» EXTRACT PROVIDED:
On May 14, 2024, the Company and Paragon entered into (i) a license agreement (the “SPY001 License Agreement”), pursuant to which Paragon granted the Company a royalty-bearing, world-wide, exclusive license to develop, manufacture, commercialize or otherwise exploit certain antibodies and products targeting α4ß7 integrin and (ii) a license agreement (the “SPY002 License Agreement” and, together with the SPY001 License Agreement, the “License Agreements”), pursuant to which Paragon granted the Company a royalty-
bearing, world-wide, exclusive license to develop, manufacture, commercialize or otherwise exploit certain licensed antibodies and products targeting TL1A, respectively.
Under the terms of each License Agreement, the Company is obligated to pay Paragon up to $22.0 million based on specific development, regulatory and clinical milestones for each licensed research program, including a $1.5 million fee for nomination of a development candidate, as applicable, and a further milestone payment of $2.5 million upon the first dosing of a human patient in a Phase 1 trial. In addition, the following summarizes other key terms of each License Agreement:
Paragon will provide the Company with an exclusive license to its patents covering the related antibody, the method of use and its method of manufacture.
Paragon will not conduct any new campaigns that generate anti-α4ß7 or anti-TL1A monospecific antibodies for at least 5 years.
The Company will pay Paragon a low single-digit percentage royalty for single antibody products and a mid single-digit percentage royalty for products containing more than one antibody from Paragon.
There is a royalty step-down of 1/3rd if there is no Paragon patent in effect during the royalty term.
The royalty term ends on the later of (i) the last-to-expire licensed patent or Company patent directed to a derived antibody or (ii) 12 years from the date of first sale of a Company product.
Agreement may be terminated on 60 days’ notice by the Company; on material breach without cure; and to the extent permitted by law, on a party’s insolvency or bankruptcy.

» TASK LIST:
A. In the Paragon license excerpt, condense the paragraph that begins "Under the terms of each License Agreement" into two shorter sentences, keeping its dollar amounts and milestones.
B. Reproduce the Paragon license excerpt word for word from "On May 14, 2024, the" to "targeting TL1A, respectively.".
C. Write what would come next in the Paragon license excerpt, picking up after its final sentence on termination.

» DATA EXCERPTS:

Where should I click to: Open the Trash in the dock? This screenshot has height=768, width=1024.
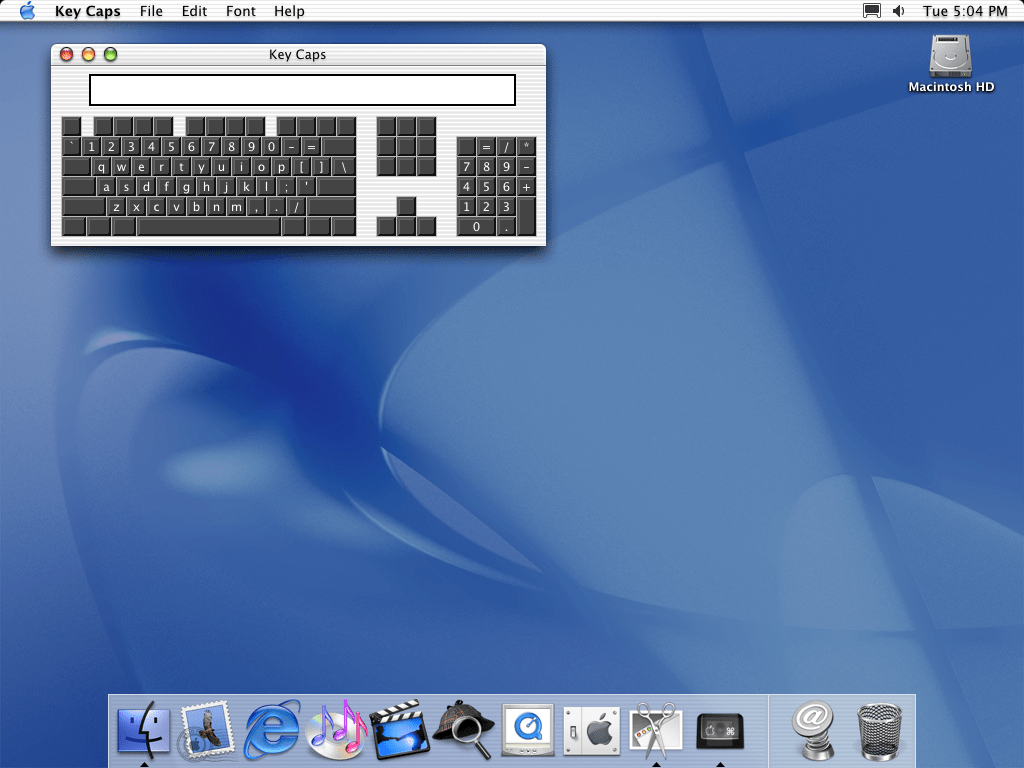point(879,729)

---

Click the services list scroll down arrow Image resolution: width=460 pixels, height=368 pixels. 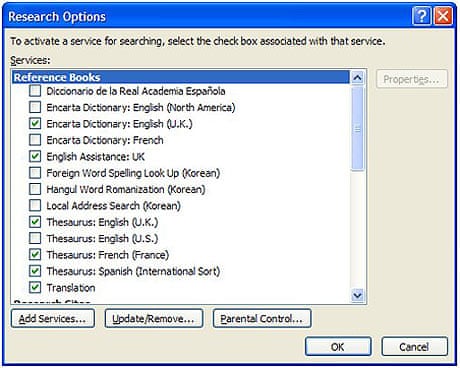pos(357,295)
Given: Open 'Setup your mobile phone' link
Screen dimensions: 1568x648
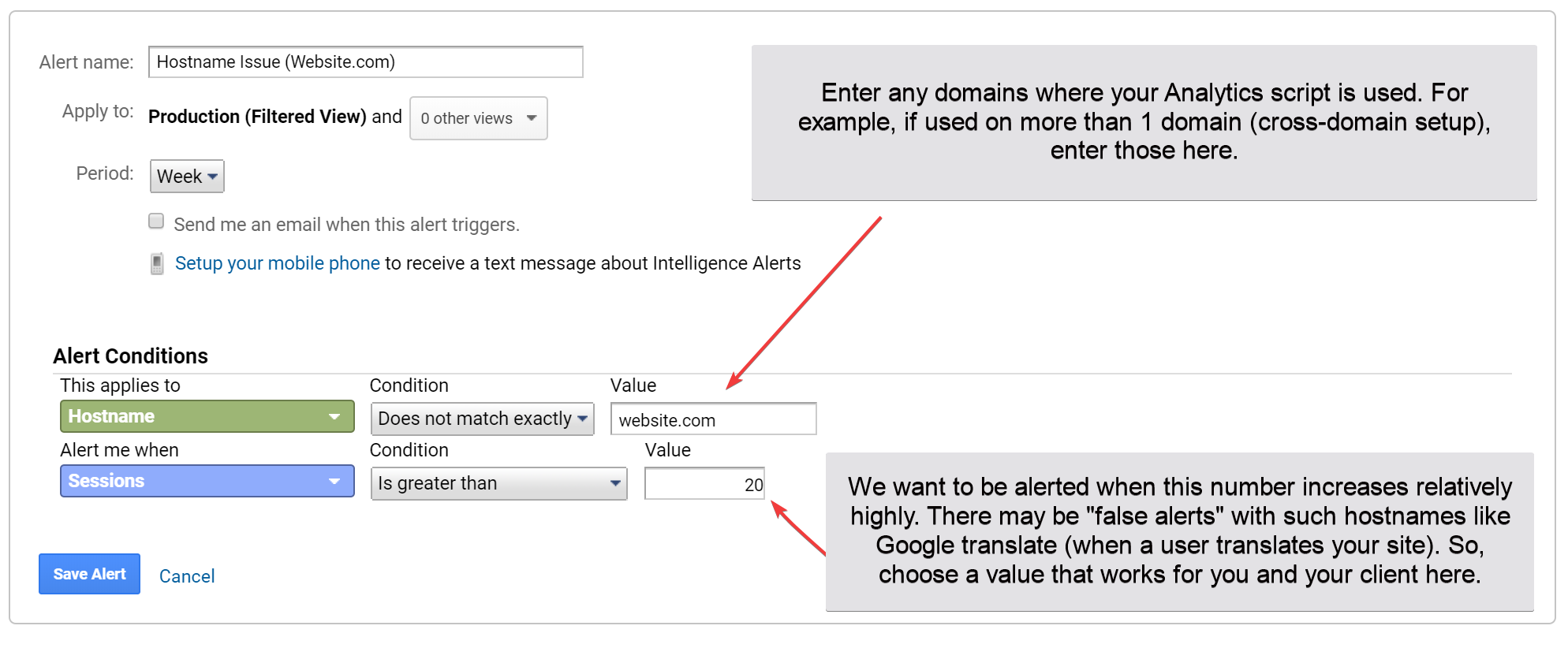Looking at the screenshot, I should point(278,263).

» SET OF ANSWERS:
A. Each License Agreement obligates the Company to pay Paragon up to $22.0 million per licensed research program, based on development, regulatory and clinical milestones. These include a $1.5 million fee for nominating a development candidate, where applicable, and $2.5 million upon the first dosing of a human patient in a Phase 1 trial.

B.
On May 14, 2024, the Company and Paragon entered into (i) a license agreement (the “SPY001 License Agreement”), pursuant to which Paragon granted the Company a royalty-bearing, world-wide, exclusive license to develop, manufacture, commercialize or otherwise exploit certain antibodies and products targeting α4ß7 integrin and (ii) a license agreement (the “SPY002 License Agreement” and, together with the SPY001 License Agreement, the “License Agreements”), pursuant to which Paragon granted the Company a royalty-
bearing, world-wide, exclusive license to develop, manufacture, commercialize or otherwise exploit certain licensed antibodies and products targeting TL1A, respectively.

C.
With respect to the SPY002 License Agreement only, on a product by product basis, the Company will pay sublicensing fees of up to approximately $20 million upon the achievement of mostly commercial milestones.
The SPY003 license agreement remains under negotiation as of the date of these consolidated financial statements.
The Company recognizes the expense associated with each milestone when the achievement of the milestone is deemed probable. During the three and six months ended June 30, 2024, the Company recognized $5.5 million of expense related to Paragon license milestone payments recorded within Research and development expenses in the accompanying condensed statement of operations for the three and six months ended June 30, 2024. There was no such expense for the three and six months ended June 30, 2023.
For the three and six months ended June 30, 2024, the Company made milestone payments totaling $3.0 million to Paragon. As of June 30, 2024, $2.5 million of Paragon license milestone payments were outstanding and payable to Paragon.
Additionally, the Company recognized and paid $0.1 million related to sublicensing fees and which was recorded as Research and development expenses in the accompanying condensed statement of operations for the three and six months ended June 30, 2024.